> _Document excerpt_:

%%

We need trained, expert talent at all levels, potency improvements for solid tumour applications and more patients to be treated with allogeneic approaches to show potency. The same is true for iPSC.”

 
 
The need to economically embed flexibility into CAR-T manufacturing is paramount, especially to be able to scale up or scale out as needed. Collaboration is a key characteristic of the advanced therapies industry, so what can we expect from across the ecosystem of biotechs, tools providers, bioprocessing experts and more?
 
Louis van de Wiel, Vice President, Site Head, EU Manufacturing at Kite, a Gilead Company, expands on how his team have innovated and worked together to improve the flexibility of CAR-T manufacturing.
 
 

“At Kite, we continue to set the bar in manufacturing, with a rapid, reliable median 29-day turnaround time from leukapheresis to product release of Yescarta in Europe. The challenge for us – and for the industry as a whole – is to scale that level of manufacturing excellence as everyone continues to become more global. We’ve been able to continue to increase the scale of our response to patient needs with the recent European approval of our manufacturing facility in the Netherlands.
 
Cell therapy manufacturing is a ‘team sport’ because of the close partnerships across functions and the speed at which we need to move. Cross-functional work is essential to maximising flexibility and continuing to innovate. At Kite, the relationships that our tech ops team built with our clinical research and process development team early on laid a strong foundation for execution and innovation. If the initial strategy is built right, the leap into the clinic and then into commercial is much more straightforward. This process has been successful with our currently approved cell therapies, as well as other products currently in the clinic. By working together cross-functionally, cell therapies can be brought faster to patients.”

%%

(Data records)
%%

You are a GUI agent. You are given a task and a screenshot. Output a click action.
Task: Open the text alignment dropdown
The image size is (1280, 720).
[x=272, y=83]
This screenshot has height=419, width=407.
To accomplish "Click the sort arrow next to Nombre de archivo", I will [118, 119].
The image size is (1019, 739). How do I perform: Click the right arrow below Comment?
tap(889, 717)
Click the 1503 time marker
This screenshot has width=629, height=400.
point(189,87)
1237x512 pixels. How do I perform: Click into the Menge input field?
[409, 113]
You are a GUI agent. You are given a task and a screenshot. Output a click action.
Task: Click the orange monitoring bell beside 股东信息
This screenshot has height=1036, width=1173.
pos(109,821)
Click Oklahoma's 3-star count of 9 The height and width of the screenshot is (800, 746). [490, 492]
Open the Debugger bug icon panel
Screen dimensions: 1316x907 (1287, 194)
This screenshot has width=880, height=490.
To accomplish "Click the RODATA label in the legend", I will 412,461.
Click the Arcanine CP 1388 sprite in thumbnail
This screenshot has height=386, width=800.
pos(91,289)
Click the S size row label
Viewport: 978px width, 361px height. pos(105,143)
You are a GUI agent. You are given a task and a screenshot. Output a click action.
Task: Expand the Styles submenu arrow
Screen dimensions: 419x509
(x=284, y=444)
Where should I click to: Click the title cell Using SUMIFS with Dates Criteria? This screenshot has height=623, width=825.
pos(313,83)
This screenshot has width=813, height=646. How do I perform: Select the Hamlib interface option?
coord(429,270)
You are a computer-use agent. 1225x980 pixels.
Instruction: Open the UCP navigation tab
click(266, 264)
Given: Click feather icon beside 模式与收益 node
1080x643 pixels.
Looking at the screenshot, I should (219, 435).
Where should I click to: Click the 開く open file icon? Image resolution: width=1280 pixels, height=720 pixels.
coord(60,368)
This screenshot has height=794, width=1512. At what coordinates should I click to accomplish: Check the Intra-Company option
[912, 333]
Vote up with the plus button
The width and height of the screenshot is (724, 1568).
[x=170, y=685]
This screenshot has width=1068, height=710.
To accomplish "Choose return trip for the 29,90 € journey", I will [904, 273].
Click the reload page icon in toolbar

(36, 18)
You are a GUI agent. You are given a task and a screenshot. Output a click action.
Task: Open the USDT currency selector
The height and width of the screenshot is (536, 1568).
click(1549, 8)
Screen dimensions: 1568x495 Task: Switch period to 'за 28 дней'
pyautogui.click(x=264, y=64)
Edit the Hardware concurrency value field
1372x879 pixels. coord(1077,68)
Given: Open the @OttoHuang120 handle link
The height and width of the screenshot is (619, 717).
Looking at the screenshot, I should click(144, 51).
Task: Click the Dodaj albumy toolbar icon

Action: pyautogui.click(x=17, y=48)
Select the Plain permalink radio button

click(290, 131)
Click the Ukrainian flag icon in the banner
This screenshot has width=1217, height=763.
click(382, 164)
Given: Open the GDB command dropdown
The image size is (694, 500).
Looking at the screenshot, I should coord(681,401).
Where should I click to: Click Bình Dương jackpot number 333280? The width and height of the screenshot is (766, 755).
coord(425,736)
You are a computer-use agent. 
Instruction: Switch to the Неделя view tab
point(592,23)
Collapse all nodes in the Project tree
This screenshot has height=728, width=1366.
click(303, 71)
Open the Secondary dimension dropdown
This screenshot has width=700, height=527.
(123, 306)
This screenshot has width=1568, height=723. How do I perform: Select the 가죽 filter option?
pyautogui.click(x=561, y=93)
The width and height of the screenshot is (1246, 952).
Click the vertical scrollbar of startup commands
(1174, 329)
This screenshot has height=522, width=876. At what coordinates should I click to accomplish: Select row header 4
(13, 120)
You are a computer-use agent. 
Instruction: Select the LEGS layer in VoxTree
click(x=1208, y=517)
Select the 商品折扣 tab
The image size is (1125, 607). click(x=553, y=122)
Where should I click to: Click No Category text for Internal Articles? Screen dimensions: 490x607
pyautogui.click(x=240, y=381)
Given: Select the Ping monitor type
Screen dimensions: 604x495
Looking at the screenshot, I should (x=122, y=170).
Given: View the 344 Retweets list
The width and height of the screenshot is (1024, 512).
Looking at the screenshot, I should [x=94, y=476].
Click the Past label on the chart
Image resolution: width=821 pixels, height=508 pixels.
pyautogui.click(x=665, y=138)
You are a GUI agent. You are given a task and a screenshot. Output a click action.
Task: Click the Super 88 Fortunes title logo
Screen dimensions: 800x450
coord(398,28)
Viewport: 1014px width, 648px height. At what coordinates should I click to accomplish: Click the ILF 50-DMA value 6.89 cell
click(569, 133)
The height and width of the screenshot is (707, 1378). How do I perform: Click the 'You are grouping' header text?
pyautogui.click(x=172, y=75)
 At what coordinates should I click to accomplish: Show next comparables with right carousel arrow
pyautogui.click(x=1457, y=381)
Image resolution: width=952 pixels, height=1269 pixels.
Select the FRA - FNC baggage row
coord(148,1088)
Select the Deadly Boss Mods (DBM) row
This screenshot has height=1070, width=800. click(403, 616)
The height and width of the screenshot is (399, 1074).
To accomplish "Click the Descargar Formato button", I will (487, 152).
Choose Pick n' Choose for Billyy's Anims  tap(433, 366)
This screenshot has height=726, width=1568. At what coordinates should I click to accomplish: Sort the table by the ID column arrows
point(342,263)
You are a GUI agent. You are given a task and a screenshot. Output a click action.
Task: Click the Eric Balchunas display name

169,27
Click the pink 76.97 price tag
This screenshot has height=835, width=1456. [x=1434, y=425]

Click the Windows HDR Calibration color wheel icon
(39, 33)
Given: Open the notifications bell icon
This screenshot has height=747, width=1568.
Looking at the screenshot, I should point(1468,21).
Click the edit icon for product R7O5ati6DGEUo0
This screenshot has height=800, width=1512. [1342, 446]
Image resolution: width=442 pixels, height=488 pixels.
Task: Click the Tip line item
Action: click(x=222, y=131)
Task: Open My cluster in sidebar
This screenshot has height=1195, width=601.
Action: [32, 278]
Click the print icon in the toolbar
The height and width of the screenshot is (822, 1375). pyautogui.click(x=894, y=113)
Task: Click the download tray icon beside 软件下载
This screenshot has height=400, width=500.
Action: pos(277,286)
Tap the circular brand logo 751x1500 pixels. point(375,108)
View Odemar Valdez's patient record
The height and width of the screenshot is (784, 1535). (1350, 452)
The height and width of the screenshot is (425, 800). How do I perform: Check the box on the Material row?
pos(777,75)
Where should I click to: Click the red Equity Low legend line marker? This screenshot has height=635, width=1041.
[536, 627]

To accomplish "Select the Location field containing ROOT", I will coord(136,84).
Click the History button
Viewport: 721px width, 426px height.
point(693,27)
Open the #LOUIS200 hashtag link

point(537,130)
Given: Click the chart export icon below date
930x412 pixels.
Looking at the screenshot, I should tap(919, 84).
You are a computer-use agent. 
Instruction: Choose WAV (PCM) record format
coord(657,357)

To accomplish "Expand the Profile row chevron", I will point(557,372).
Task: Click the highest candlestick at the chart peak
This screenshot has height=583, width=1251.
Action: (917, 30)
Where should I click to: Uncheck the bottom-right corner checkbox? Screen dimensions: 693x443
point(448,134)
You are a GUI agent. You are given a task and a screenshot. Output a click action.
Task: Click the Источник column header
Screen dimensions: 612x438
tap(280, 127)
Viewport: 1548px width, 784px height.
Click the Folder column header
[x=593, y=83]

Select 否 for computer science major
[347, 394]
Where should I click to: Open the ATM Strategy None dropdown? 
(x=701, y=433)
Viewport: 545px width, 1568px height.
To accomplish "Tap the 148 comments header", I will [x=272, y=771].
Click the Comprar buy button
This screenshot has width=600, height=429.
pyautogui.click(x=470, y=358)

%%

> _Complete the following_:
**a)** Answer these questions about the excerpt on CAR-T manufacturing, one answer per line:
(i) What median turnaround time from leukapheresis to product release of Yescarta in Europe does Kite report?
(ii) In which country is the manufacturing facility that recently received European approval?
(iii) What phrase does the excerpt use to describe cell therapy manufacturing?
**b)** Quote the stretch of the excerpt on CAR-T manufacturing from "We need trained, expert" through "of CAR-T manufacturing.".
**c)** Summarize the excerpt on CAR-T manufacturing in two sentences.

> _Answers below_:
**a)**
(i) 29 days
(ii) The Netherlands
(iii) A "team sport"

**b)**
We need trained, expert talent at all levels, potency improvements for solid tumour applications and more patients to be treated with allogeneic approaches to show potency. The same is true for iPSC.”

 
 
The need to economically embed flexibility into CAR-T manufacturing is paramount, especially to be able to scale up or scale out as needed. Collaboration is a key characteristic of the advanced therapies industry, so what can we expect from across the ecosystem of biotechs, tools providers, bioprocessing experts and more?
 
Louis van de Wiel, Vice President, Site Head, EU Manufacturing at Kite, a Gilead Company, expands on how his team have innovated and worked together to improve the flexibility of CAR-T manufacturing.

**c)** Economically building flexibility into CAR-T manufacturing is paramount, especially for scaling up or out as needed. Louis van de Wiel of Kite cites a median 29-day turnaround for Yescarta in Europe and the recent European approval of a facility in the Netherlands, and stresses that cross-functional work helps bring cell therapies to patients faster.